This is the first of a five-part series that will examine how IPR has grown and evolved in each decade. IPR Director Diane Whitmore Schanzenbach offers a preview of the June 6-7 anniversary conference here.

[View a timeline of IPR's First Decade]



“Stop the Cities Burning!”

The Center for Urban Affairs—now IPR—was born in 1968, a time of urban violence, turmoil, and fear. Concerned faculty and observers thought universities across the country needed to be more involved in the cities they called home.

Northwestern University faculty, seeing the explosion of racial, social, and political unrest in Chicago—such as the riots following the assassination of Martin Luther King, Jr. and police violence during the Democratic National Convention, as well as protests on their own campus—committed to use their research and teaching to engage in improving the city.

John McKnight leads a meeting in the IPR Conference Room.
John McKnight (far center) leads a faculty meeting
in the IPR conference room.

An initial grant of $700,000 over three years, 1969–1971, came from the Ford Foundation to create a center devoted to urban studies and policy change.

As John McKnight, communications professor and former associate director of the Center, recalled, the grant’s purpose was “to get universities to do basically useful, applied research to stop the cities burning!”

The Ford Foundation distributed grants to nine university centers, including at Northwestern, to develop urban affairs research, training, internship, and social service programs.

The Center got started as the Ford Foundation “was trying to figure out a way that the universities could begin to solve some of these urban neighborhood problems,” Dan A. Lewis, an early Center researcher, social policy professor, and IPR associate, remembered.

A small group of interested faculty from multiple disciplines had been voluntarily meeting and working together since the late 1950s as the Center for Metropolitan Studies, and they formed the core of the new Center.

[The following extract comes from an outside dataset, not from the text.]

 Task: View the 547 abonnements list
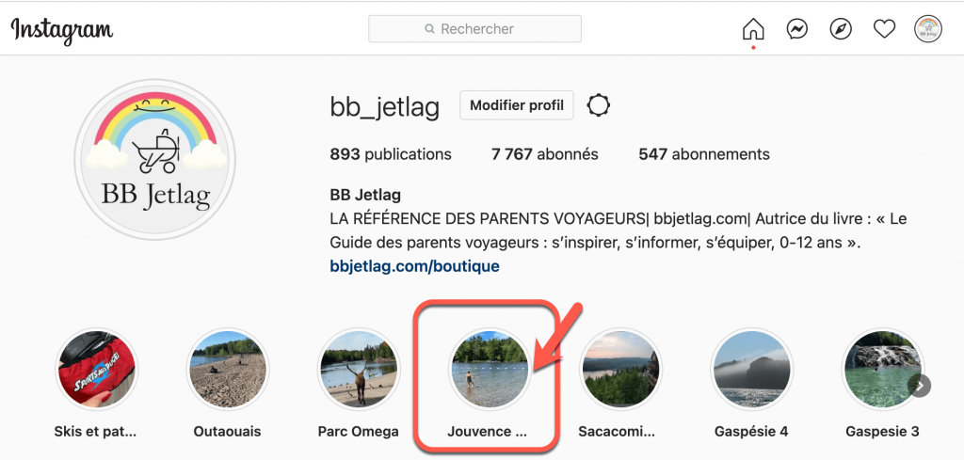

One of their number, Raymond Mack, a sociologist well-known for his work on race, was tapped to be the first director.

From the very beginning, the Center was notable for being interdisciplinary and for its commitment to what was known then as “action research programs,” research in cities that partnered with residents and community groups and aimed at finding solutions for complex urban problems of poverty, race, and inequality while also contributing to science and theory. 

Fifty years later, these two fundamentals of IPR remain, not just as a proud legacy, but as part of the Institute’s DNA—making IPR what it is today. 

Ensuring the Future

John McKnight
Northwestern students interview
Raymond Mack.

 Northwestern University provided a welcoming atmosphere for the new Center.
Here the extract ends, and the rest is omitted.